- Developers of a Bjarke Ingels Group (BIG)-designed high-density megadevelopment in Los Angeles are trying to beat a potential voter denial by fast-tracking city and county approval in advance of a March ballot measure, according to The Los Angeles Times.
- The 670 Mesquit project would feature two connected 30-story buildings, retail space, restaurants, two small hotels, 250 for-rent residential units and 800,000 square feet of office space, all on the current site of L.A. Arts District warehouses.
- Developers will now begin the arduous task of negotiating for variances from the city’s density limits. In addition, if the proposed elevated deck stretching over train tracks to the Los Angeles River is something project officials want to pursue, they will have to gain approval from Amtrak as well as county and city transportation authorities.
Even if developers manage to beat the clock on the March vote, city officials could still deny the variance so as not to appear as if they are catering to big developers, which is a complaint among community activists. Some opponents have jumped on any proposals of high-end or luxury development that could lead to gentrification or might displace existing residents.
Another proposed Arts District development is under similar pressure to gain approval before the Neighborhood Integrity Initiative gets its chance at the ballot box. If the measure is approved, a two-year ban on density variances would go into effect. Developer SunCal is seeking a variance for its proposed 14.5-acre 6 AM project, which would include a 58-story tower with 1,700 residential units, retail, office, hotels, a school, 23,000 square feet of "art opportunity space" and parks. Similar to the 607 Mesquit development, the 6 AM project would also occupy a site that now contains warehouses.

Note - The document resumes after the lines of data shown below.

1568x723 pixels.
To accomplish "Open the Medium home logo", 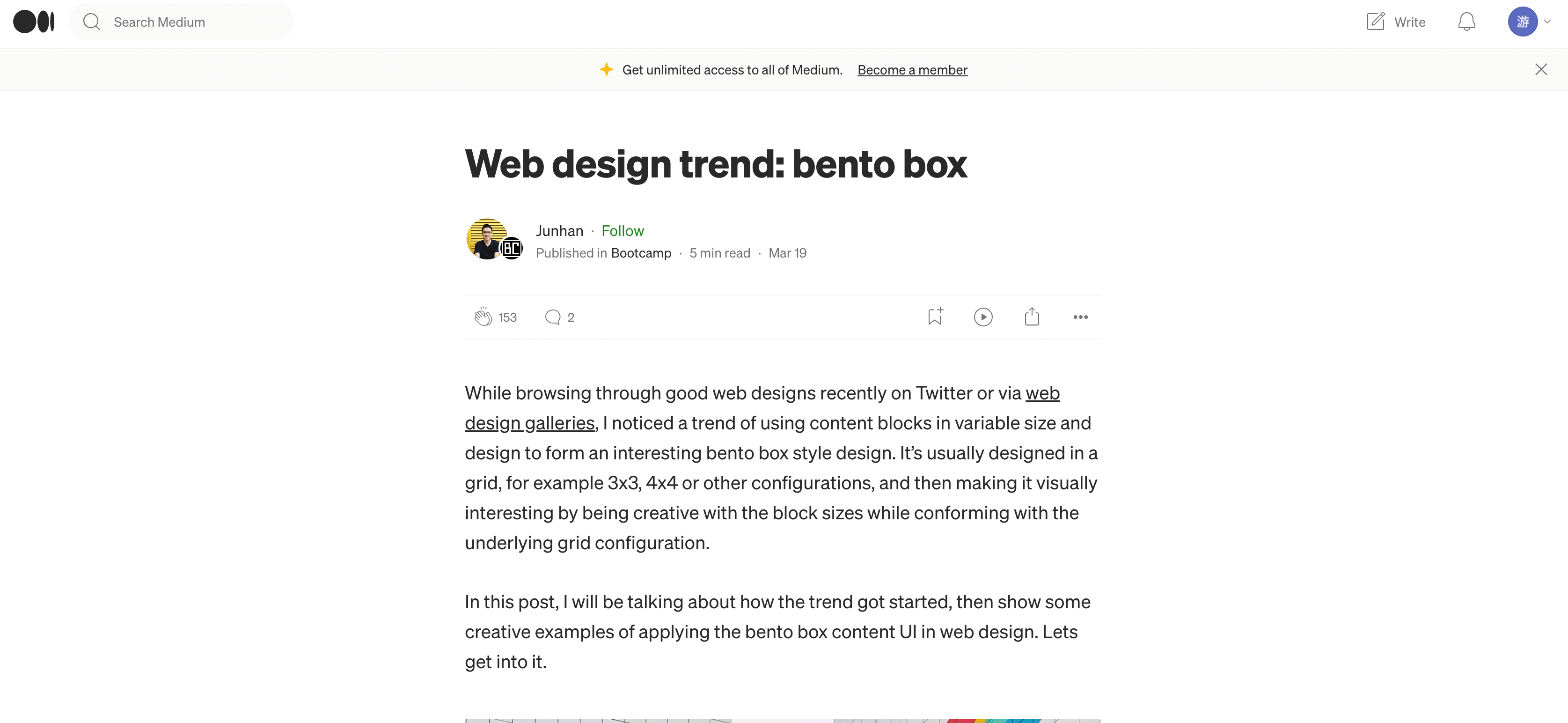I will pos(34,22).
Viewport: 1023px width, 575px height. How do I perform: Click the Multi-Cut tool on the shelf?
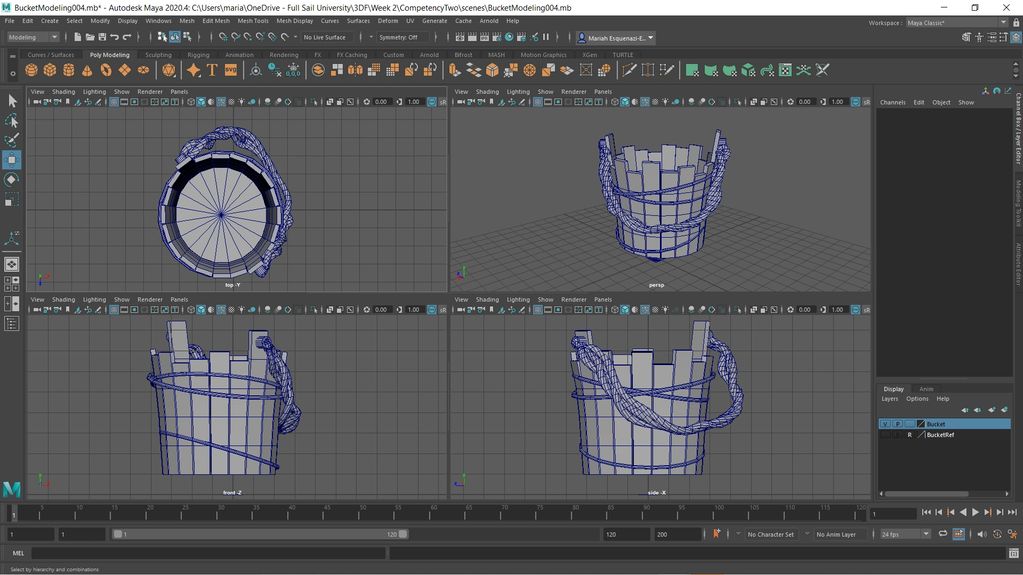pyautogui.click(x=629, y=70)
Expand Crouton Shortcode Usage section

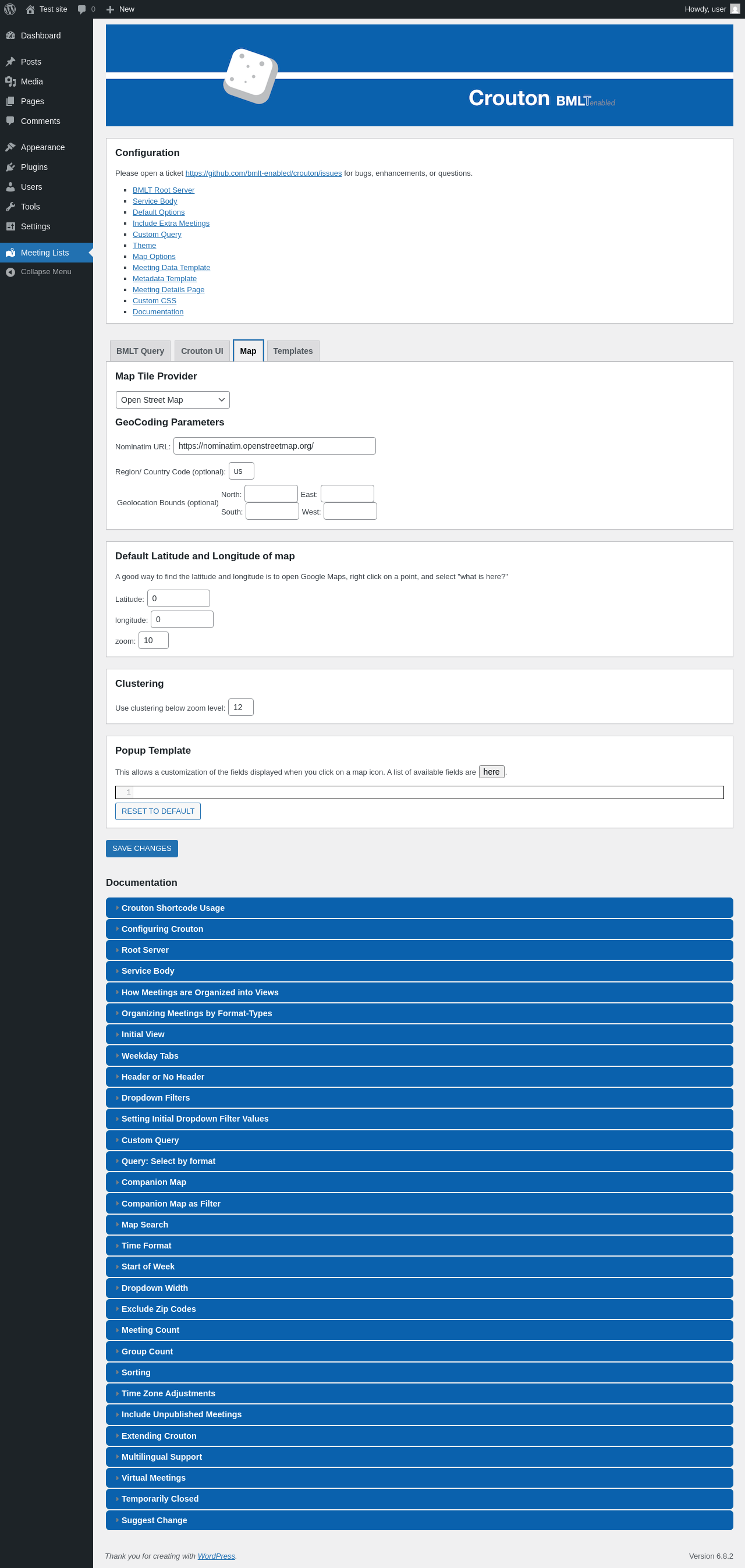point(420,907)
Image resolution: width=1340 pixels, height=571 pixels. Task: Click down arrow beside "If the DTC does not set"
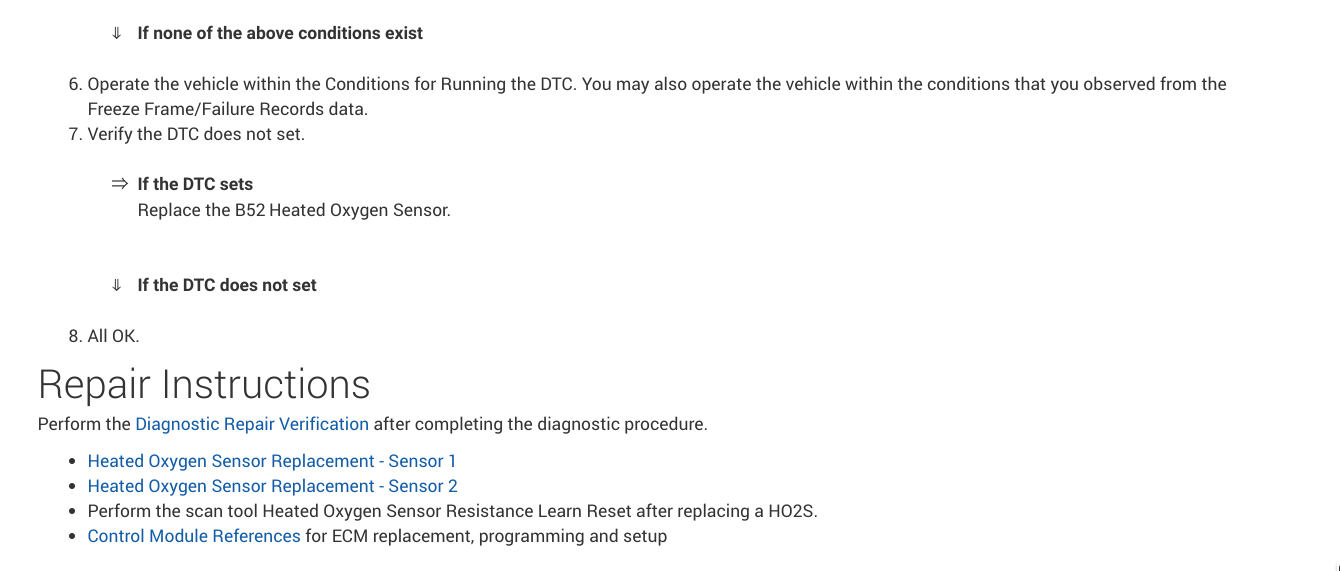[x=117, y=285]
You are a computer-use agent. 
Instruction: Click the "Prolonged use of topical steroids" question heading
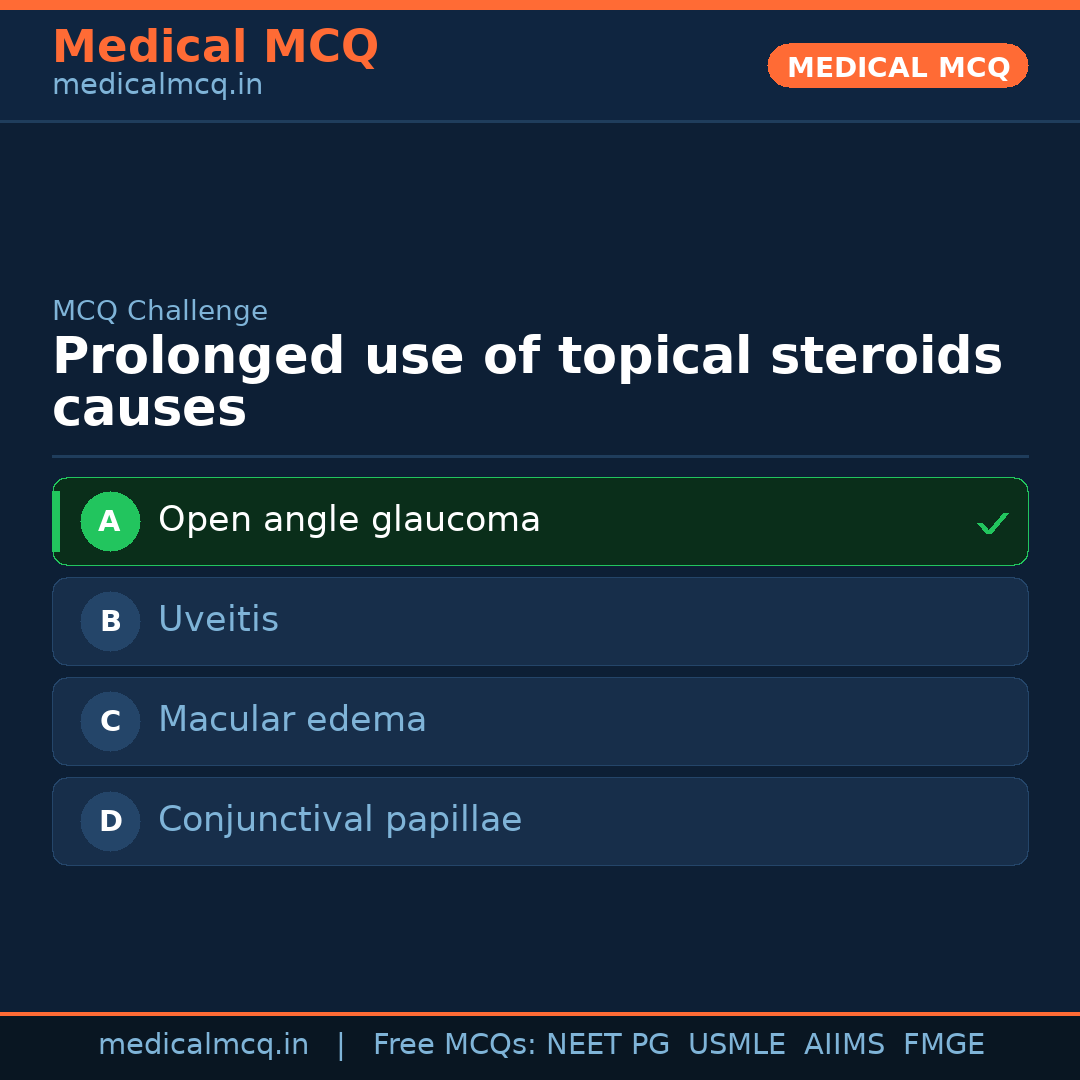coord(527,357)
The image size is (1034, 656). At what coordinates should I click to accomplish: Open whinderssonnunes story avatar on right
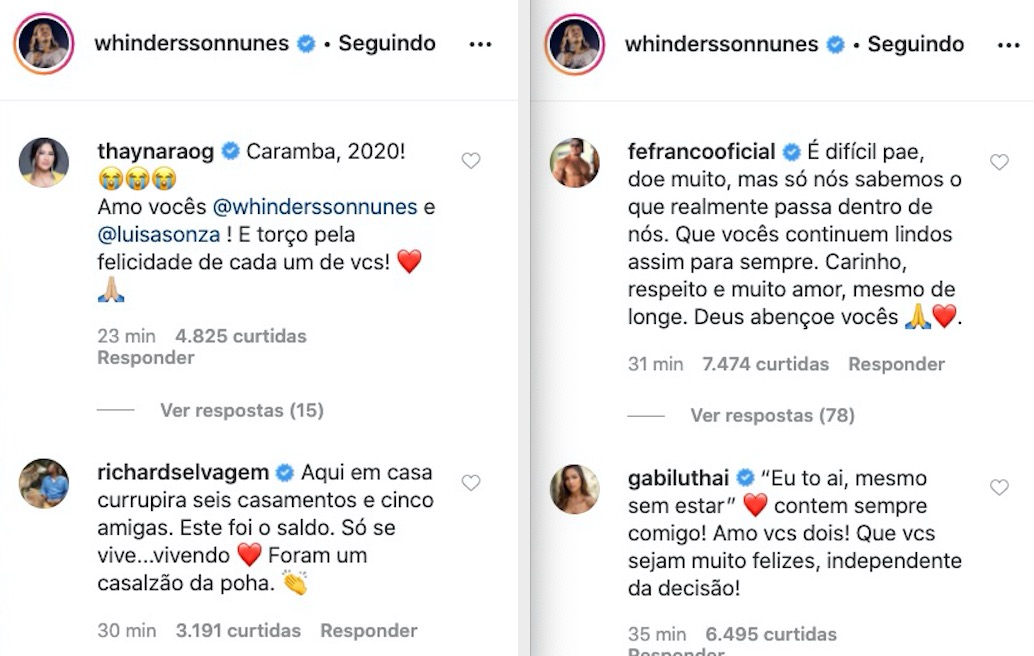click(x=575, y=45)
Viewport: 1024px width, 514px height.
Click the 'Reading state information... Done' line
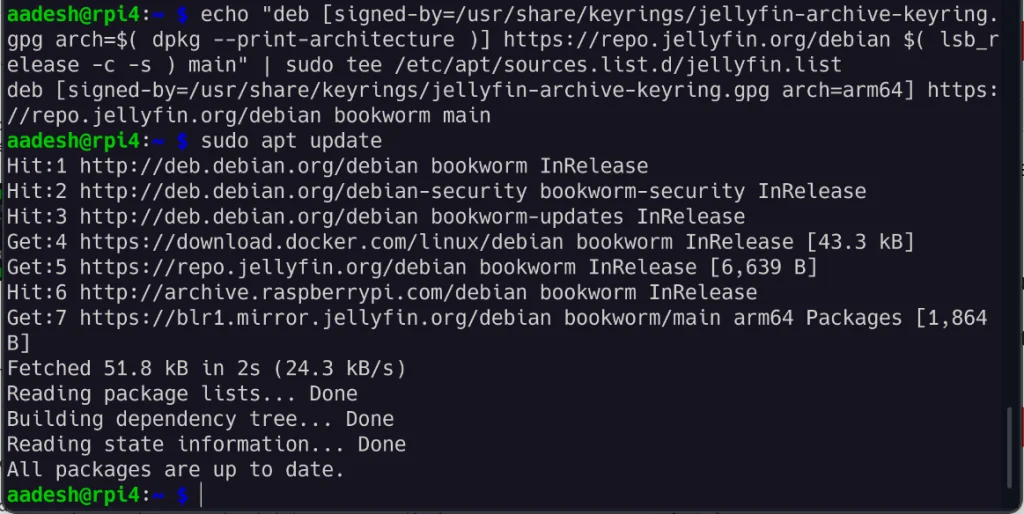point(206,445)
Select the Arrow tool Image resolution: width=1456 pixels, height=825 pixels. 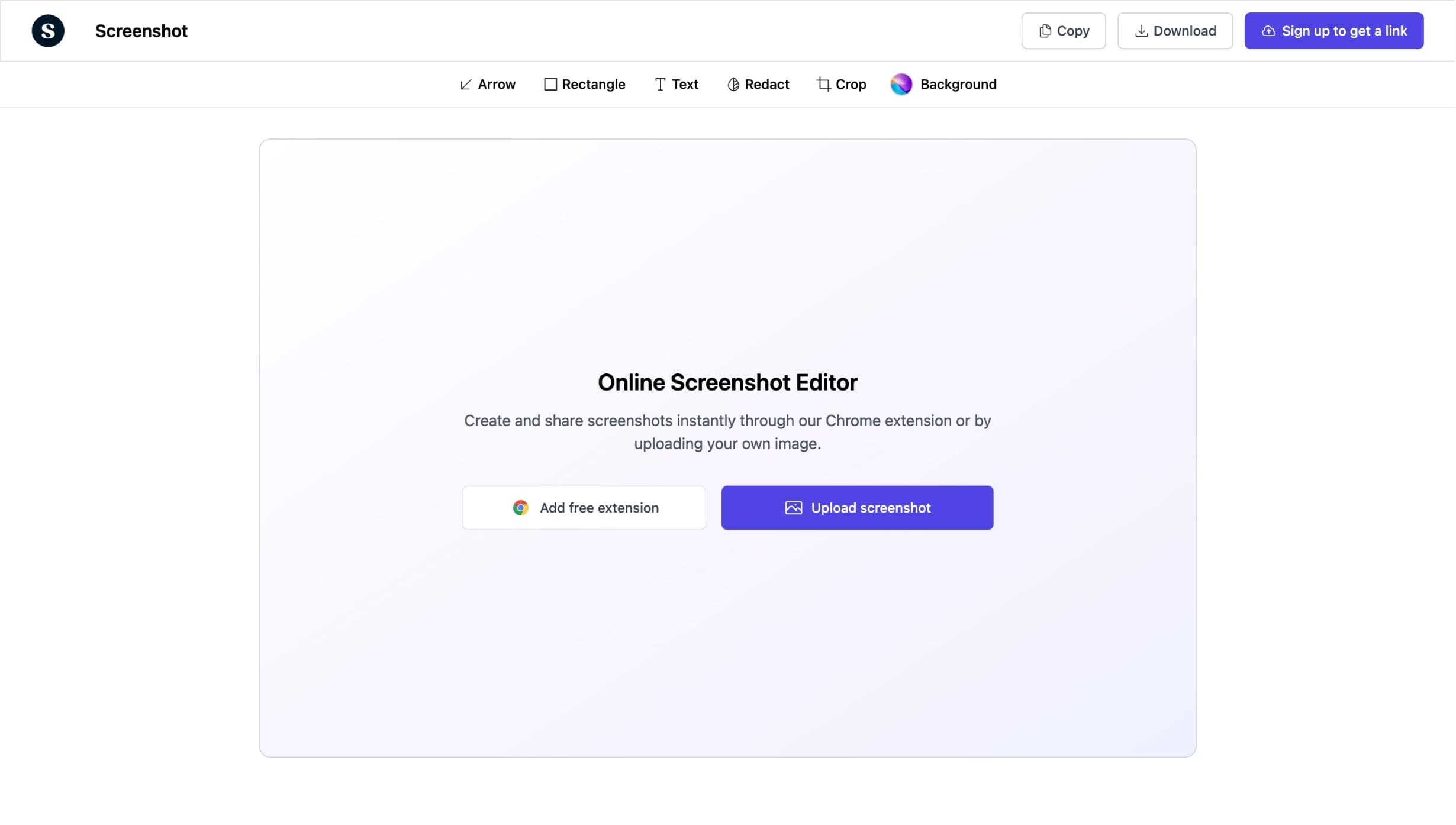click(487, 84)
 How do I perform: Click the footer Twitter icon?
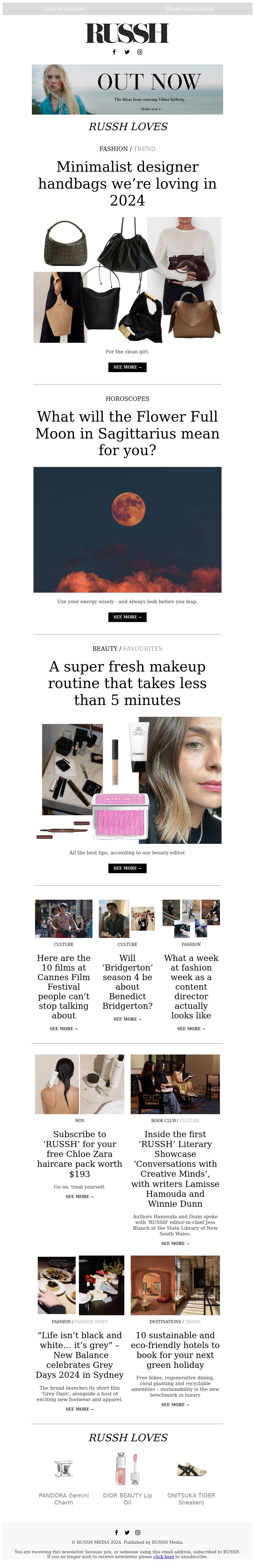(x=127, y=1532)
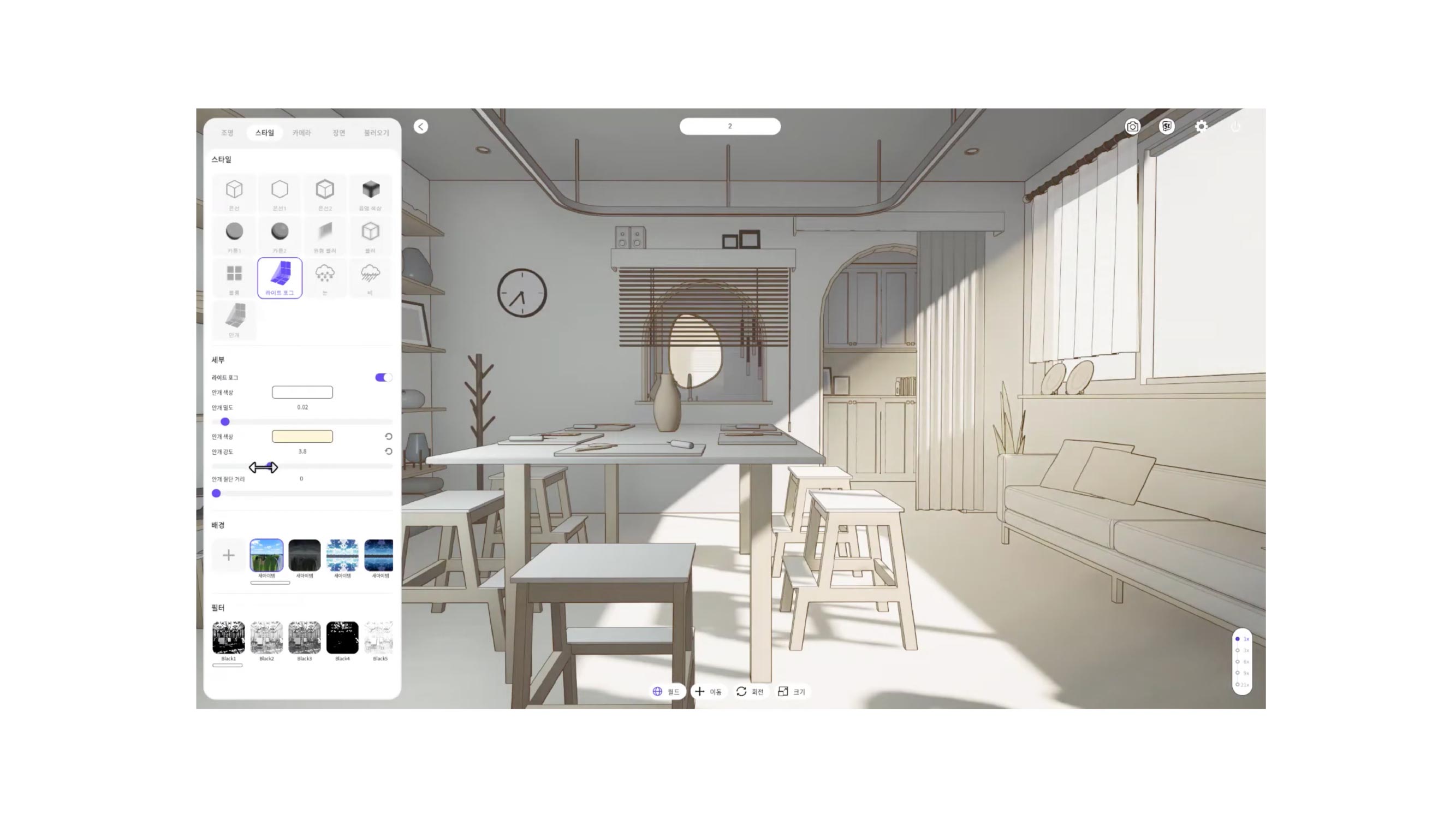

Developers may take heart that Los Angeles recently approved a $1.2 billion high-density development in the South Central neighborhood. The Reef is a 35-story mixed-use luxury project — located near mass transit — that will feature multiple towers containing for-rent and for sale residential units, a grocery store, hotel, restaurants and fitness center. In an effort to ease concerns around gentrification and displacement, developers have pledged to make 5% of the apartments low-income and contribute $3 million to various community initiatives.